### The task
Quote every one of the following items word for word, keeping each line as it stands.

--- --- ---

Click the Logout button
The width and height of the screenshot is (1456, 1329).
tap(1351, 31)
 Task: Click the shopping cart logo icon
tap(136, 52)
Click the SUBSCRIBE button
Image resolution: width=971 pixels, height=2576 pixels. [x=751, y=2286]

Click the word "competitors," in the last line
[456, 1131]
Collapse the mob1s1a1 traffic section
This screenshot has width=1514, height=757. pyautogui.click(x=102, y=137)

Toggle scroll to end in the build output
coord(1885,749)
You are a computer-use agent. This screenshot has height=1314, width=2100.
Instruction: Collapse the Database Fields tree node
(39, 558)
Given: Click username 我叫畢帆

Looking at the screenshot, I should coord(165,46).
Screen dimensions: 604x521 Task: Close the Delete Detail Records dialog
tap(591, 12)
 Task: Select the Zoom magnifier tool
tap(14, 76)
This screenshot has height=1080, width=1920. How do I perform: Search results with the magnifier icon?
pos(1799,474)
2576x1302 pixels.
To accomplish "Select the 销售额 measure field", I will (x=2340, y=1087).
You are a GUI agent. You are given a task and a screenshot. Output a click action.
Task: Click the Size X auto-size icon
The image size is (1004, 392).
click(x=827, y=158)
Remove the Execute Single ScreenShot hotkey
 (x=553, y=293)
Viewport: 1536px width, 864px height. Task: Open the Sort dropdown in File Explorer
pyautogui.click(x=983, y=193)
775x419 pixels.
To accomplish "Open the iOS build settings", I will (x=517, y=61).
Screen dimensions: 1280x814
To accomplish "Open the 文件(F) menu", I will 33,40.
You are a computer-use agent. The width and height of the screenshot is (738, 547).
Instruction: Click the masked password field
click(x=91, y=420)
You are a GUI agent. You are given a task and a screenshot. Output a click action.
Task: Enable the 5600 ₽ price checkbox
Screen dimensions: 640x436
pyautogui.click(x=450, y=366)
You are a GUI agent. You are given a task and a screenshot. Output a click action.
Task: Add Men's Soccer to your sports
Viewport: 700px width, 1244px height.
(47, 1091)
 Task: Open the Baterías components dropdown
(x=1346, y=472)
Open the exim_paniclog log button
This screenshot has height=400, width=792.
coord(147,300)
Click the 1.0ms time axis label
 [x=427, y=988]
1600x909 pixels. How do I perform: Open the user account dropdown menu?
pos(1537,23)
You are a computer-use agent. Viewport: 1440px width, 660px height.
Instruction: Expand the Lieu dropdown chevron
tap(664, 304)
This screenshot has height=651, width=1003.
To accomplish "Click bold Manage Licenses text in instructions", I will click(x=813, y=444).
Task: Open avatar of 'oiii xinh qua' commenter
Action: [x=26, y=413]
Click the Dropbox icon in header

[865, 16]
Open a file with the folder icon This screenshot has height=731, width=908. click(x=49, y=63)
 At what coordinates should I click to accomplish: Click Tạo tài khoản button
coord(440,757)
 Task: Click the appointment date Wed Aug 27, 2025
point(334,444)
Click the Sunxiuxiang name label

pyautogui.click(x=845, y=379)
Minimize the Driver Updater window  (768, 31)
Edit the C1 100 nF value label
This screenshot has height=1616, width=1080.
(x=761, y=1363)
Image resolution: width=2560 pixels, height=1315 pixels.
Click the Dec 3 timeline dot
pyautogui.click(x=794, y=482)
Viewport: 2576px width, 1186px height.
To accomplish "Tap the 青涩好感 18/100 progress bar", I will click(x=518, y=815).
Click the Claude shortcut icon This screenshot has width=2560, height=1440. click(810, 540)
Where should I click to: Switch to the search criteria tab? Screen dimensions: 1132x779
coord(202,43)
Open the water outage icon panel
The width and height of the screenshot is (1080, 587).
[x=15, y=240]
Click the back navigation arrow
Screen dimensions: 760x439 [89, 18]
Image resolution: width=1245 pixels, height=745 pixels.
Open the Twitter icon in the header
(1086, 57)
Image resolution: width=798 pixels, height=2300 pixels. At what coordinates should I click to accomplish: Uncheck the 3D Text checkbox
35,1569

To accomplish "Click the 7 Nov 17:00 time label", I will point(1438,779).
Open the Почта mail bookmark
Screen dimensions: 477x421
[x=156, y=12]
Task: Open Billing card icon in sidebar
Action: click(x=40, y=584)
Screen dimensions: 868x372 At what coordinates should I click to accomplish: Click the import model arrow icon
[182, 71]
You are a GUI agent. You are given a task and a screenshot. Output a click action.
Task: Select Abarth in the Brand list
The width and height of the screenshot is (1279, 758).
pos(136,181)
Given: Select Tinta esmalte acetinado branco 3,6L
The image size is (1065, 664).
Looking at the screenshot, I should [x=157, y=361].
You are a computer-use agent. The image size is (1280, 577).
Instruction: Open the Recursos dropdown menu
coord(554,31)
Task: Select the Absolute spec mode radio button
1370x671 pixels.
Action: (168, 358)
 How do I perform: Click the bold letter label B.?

--- --- ---

### Correct output
Click the Logout button
The width and height of the screenshot is (1456, 1329).
tap(1351, 31)
 Task: Click the shopping cart logo icon
tap(136, 52)
Click the SUBSCRIBE button
Image resolution: width=971 pixels, height=2576 pixels. [x=751, y=2286]

Click the word "competitors," in the last line
[456, 1131]
Collapse the mob1s1a1 traffic section
This screenshot has width=1514, height=757. pyautogui.click(x=102, y=137)

Toggle scroll to end in the build output
coord(1885,749)
You are a computer-use agent. This screenshot has height=1314, width=2100.
Instruction: Collapse the Database Fields tree node
(39, 558)
Given: Click username 我叫畢帆

Looking at the screenshot, I should coord(165,46).
Screen dimensions: 604x521 Task: Close the Delete Detail Records dialog
tap(591, 12)
 Task: Select the Zoom magnifier tool
tap(14, 76)
This screenshot has height=1080, width=1920. How do I perform: Search results with the magnifier icon?
pos(1799,474)
2576x1302 pixels.
To accomplish "Select the 销售额 measure field", I will (x=2340, y=1087).
You are a GUI agent. You are given a task and a screenshot. Output a click action.
Task: Click the Size X auto-size icon
The image size is (1004, 392).
click(x=827, y=158)
Remove the Execute Single ScreenShot hotkey
 (x=553, y=293)
Viewport: 1536px width, 864px height. Task: Open the Sort dropdown in File Explorer
pyautogui.click(x=983, y=193)
775x419 pixels.
To accomplish "Open the iOS build settings", I will (x=517, y=61).
Screen dimensions: 1280x814
To accomplish "Open the 文件(F) menu", I will 33,40.
You are a computer-use agent. The width and height of the screenshot is (738, 547).
Instruction: Click the masked password field
click(x=91, y=420)
You are a GUI agent. You are given a task and a screenshot. Output a click action.
Task: Enable the 5600 ₽ price checkbox
Screen dimensions: 640x436
pyautogui.click(x=450, y=366)
You are a GUI agent. You are given a task and a screenshot. Output a click action.
Task: Add Men's Soccer to your sports
Viewport: 700px width, 1244px height.
(47, 1091)
 Task: Open the Baterías components dropdown
(x=1346, y=472)
Open the exim_paniclog log button
This screenshot has height=400, width=792.
coord(147,300)
Click the 1.0ms time axis label
 [x=427, y=988]
1600x909 pixels. How do I perform: Open the user account dropdown menu?
pos(1537,23)
You are a computer-use agent. Viewport: 1440px width, 660px height.
Instruction: Expand the Lieu dropdown chevron
tap(664, 304)
This screenshot has height=651, width=1003.
To accomplish "Click bold Manage Licenses text in instructions", I will click(x=813, y=444).
Task: Open avatar of 'oiii xinh qua' commenter
Action: [x=26, y=413]
Click the Dropbox icon in header

[865, 16]
Open a file with the folder icon This screenshot has height=731, width=908. click(x=49, y=63)
 At what coordinates should I click to accomplish: Click Tạo tài khoản button
coord(440,757)
 Task: Click the appointment date Wed Aug 27, 2025
point(334,444)
Click the Sunxiuxiang name label

pyautogui.click(x=845, y=379)
Minimize the Driver Updater window  (768, 31)
Edit the C1 100 nF value label
This screenshot has height=1616, width=1080.
(x=761, y=1363)
Image resolution: width=2560 pixels, height=1315 pixels.
Click the Dec 3 timeline dot
pyautogui.click(x=794, y=482)
Viewport: 2576px width, 1186px height.
To accomplish "Tap the 青涩好感 18/100 progress bar", I will click(x=518, y=815).
Click the Claude shortcut icon This screenshot has width=2560, height=1440. click(810, 540)
Where should I click to: Switch to the search criteria tab? Screen dimensions: 1132x779
coord(202,43)
Open the water outage icon panel
The width and height of the screenshot is (1080, 587).
[x=15, y=240]
Click the back navigation arrow
Screen dimensions: 760x439 [89, 18]
Image resolution: width=1245 pixels, height=745 pixels.
Open the Twitter icon in the header
(1086, 57)
Image resolution: width=798 pixels, height=2300 pixels. At what coordinates should I click to accomplish: Uncheck the 3D Text checkbox
35,1569

To accomplish "Click the 7 Nov 17:00 time label", I will point(1438,779).
Open the Почта mail bookmark
Screen dimensions: 477x421
[x=156, y=12]
Task: Open Billing card icon in sidebar
Action: click(x=40, y=584)
Screen dimensions: 868x372 At what coordinates should I click to accomplish: Click the import model arrow icon
[182, 71]
You are a GUI agent. You are given a task and a screenshot. Output a click action.
Task: Select Abarth in the Brand list
The width and height of the screenshot is (1279, 758).
pos(136,181)
Given: Select Tinta esmalte acetinado branco 3,6L
The image size is (1065, 664).
Looking at the screenshot, I should [x=157, y=361].
You are a computer-use agent. The image size is (1280, 577).
Instruction: Open the Recursos dropdown menu
coord(554,31)
Task: Select the Absolute spec mode radio button
1370x671 pixels.
Action: (168, 358)
 How do I perform: Click the bold letter label B.?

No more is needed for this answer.